◆ Instructions to follow
Please repeat exactly the lines below from the one containing "Instruction: Open lupilu" down to the one containing "You are a computer-use agent. 705x1568", both included, and nothing else.

◆ Extracted records
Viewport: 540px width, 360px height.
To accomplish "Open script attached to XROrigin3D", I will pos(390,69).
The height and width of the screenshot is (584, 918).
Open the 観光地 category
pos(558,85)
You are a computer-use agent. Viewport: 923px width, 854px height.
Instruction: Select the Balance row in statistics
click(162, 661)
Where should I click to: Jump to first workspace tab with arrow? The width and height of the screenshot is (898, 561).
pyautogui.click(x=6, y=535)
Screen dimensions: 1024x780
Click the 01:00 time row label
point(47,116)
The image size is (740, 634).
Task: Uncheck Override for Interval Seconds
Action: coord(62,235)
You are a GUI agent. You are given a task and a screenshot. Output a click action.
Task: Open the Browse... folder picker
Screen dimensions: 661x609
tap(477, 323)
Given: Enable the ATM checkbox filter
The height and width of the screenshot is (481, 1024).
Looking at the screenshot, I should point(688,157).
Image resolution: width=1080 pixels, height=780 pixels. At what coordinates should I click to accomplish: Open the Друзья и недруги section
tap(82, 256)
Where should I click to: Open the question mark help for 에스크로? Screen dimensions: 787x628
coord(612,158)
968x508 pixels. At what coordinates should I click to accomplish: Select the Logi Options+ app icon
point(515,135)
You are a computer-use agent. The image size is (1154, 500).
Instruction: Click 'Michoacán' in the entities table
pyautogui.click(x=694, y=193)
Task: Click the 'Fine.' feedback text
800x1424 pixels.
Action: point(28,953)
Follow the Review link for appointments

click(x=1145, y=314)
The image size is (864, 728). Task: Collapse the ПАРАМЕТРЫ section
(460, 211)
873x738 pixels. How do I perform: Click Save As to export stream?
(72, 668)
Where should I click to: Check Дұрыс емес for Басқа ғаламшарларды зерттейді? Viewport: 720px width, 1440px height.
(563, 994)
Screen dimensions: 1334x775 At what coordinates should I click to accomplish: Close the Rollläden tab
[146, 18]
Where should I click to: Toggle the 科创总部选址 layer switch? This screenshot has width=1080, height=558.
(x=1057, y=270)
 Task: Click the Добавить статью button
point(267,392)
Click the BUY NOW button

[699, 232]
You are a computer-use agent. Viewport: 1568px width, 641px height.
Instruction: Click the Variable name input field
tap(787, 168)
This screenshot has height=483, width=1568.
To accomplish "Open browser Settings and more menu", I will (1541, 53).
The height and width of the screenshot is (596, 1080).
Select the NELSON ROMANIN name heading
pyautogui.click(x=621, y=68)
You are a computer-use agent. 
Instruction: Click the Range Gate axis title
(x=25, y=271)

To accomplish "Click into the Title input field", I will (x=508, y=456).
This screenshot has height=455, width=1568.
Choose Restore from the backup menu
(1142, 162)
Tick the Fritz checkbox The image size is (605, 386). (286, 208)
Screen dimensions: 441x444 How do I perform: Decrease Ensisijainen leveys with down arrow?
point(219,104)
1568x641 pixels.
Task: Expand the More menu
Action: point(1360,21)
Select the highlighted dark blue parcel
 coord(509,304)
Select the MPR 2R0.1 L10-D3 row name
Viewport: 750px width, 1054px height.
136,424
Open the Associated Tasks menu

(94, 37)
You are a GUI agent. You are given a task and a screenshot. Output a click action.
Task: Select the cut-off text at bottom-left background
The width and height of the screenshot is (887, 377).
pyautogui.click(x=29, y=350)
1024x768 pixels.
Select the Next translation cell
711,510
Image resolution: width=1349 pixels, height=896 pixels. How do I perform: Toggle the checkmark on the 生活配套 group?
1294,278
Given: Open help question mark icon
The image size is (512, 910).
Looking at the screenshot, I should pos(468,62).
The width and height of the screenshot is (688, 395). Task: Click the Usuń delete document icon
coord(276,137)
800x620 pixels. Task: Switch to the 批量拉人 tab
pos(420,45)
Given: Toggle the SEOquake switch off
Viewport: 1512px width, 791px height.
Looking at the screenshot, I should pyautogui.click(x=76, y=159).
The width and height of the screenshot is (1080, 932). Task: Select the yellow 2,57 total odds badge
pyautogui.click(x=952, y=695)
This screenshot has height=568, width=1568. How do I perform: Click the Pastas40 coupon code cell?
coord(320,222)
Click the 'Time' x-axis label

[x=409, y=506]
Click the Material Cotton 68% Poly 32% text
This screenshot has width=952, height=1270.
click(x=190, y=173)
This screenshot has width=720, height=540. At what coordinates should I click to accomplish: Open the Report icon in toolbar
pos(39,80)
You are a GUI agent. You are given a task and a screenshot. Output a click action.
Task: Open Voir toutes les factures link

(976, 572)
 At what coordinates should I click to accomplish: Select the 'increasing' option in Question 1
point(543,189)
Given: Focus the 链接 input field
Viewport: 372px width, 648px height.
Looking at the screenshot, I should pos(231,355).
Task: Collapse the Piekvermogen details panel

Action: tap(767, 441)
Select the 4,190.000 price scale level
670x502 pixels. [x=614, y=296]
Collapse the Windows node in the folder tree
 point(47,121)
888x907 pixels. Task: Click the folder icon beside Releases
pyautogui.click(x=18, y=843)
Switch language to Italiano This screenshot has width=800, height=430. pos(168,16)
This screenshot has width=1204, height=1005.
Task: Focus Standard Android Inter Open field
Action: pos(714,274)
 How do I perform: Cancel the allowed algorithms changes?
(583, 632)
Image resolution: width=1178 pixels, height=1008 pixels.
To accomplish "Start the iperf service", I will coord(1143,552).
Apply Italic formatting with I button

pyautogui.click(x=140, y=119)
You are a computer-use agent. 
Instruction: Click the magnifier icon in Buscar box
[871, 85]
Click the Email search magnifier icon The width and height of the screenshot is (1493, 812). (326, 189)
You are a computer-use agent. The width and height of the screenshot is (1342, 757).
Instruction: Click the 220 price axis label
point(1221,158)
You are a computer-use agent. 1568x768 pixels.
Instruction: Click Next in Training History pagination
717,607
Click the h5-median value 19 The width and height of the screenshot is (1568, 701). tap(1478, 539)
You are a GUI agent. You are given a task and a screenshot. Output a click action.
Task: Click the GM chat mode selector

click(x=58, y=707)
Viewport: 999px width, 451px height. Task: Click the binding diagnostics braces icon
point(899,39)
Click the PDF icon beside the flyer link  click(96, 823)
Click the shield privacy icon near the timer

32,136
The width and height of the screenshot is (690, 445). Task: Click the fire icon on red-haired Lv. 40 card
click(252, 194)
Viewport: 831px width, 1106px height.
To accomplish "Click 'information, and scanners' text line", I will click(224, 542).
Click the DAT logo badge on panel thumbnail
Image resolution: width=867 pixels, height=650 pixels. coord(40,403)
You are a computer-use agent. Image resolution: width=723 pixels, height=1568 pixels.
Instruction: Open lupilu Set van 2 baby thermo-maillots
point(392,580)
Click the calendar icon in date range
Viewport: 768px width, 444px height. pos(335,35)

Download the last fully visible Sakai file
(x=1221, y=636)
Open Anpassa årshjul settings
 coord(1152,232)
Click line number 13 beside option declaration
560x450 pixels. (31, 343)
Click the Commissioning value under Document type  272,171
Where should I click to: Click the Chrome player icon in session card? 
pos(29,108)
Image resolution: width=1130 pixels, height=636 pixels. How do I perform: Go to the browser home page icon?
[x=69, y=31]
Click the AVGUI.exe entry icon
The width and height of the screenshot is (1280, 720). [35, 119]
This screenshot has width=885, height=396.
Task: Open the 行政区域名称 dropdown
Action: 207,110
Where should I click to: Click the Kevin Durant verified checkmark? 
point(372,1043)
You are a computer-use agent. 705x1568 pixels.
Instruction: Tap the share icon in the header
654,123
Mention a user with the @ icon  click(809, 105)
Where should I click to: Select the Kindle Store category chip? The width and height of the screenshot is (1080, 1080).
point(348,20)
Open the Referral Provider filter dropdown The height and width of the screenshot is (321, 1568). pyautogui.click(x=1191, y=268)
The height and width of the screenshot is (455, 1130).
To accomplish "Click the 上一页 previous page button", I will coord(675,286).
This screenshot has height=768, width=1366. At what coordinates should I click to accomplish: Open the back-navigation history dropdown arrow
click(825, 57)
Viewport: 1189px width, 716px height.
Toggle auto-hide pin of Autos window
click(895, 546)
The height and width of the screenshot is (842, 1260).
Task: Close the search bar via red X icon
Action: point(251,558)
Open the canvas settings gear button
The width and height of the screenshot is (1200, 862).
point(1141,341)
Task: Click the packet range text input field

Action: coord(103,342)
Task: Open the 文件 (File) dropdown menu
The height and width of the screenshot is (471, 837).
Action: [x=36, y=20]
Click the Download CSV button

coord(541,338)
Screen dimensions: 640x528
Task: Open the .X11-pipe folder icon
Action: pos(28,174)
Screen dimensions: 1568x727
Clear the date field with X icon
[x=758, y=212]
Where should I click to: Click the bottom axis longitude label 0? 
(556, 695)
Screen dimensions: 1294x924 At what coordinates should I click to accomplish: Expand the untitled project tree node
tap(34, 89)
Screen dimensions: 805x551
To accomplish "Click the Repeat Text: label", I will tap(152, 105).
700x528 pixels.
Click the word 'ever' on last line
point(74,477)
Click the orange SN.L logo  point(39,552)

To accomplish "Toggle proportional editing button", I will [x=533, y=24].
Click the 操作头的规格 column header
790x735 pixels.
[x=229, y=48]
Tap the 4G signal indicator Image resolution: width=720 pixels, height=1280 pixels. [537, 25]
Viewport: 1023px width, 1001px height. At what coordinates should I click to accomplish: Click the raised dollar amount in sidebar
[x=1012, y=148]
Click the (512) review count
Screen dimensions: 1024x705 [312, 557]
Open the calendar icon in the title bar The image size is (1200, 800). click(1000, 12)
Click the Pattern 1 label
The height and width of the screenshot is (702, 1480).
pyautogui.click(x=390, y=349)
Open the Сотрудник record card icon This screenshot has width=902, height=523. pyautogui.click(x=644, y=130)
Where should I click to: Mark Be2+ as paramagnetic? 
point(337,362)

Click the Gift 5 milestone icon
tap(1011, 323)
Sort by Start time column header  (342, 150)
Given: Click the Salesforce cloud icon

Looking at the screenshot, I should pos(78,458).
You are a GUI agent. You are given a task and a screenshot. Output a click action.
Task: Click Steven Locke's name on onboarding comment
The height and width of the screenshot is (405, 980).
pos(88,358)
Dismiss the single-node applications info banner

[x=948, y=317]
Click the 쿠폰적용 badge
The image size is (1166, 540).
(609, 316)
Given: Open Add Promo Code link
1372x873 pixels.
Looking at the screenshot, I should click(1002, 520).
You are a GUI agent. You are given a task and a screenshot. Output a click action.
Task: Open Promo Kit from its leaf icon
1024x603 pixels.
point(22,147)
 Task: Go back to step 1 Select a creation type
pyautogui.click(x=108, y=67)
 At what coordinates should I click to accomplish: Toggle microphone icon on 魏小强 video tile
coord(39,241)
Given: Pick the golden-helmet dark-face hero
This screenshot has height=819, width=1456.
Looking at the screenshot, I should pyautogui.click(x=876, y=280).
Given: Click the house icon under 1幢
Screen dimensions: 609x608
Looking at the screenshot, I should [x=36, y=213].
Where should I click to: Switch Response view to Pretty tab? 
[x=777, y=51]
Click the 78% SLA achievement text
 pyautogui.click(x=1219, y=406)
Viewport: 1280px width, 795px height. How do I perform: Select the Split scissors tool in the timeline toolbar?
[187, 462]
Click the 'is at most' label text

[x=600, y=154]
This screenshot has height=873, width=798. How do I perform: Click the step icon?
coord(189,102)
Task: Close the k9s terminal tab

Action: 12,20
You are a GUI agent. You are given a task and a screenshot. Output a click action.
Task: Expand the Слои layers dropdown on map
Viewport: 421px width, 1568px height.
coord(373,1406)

◆ Answer to this problem
Instruction: Open lupilu Set van 2 baby thermo-maillots
point(392,580)
Click the calendar icon in date range
Viewport: 768px width, 444px height. pos(335,35)

Download the last fully visible Sakai file
(x=1221, y=636)
Open Anpassa årshjul settings
 coord(1152,232)
Click line number 13 beside option declaration
560x450 pixels. (31, 343)
Click the Commissioning value under Document type  272,171
Where should I click to: Click the Chrome player icon in session card? 
pos(29,108)
Image resolution: width=1130 pixels, height=636 pixels. How do I perform: Go to the browser home page icon?
[x=69, y=31]
Click the AVGUI.exe entry icon
The width and height of the screenshot is (1280, 720). [35, 119]
This screenshot has width=885, height=396.
Task: Open the 行政区域名称 dropdown
Action: 207,110
Where should I click to: Click the Kevin Durant verified checkmark? 
point(372,1043)
You are a computer-use agent. 705x1568 pixels.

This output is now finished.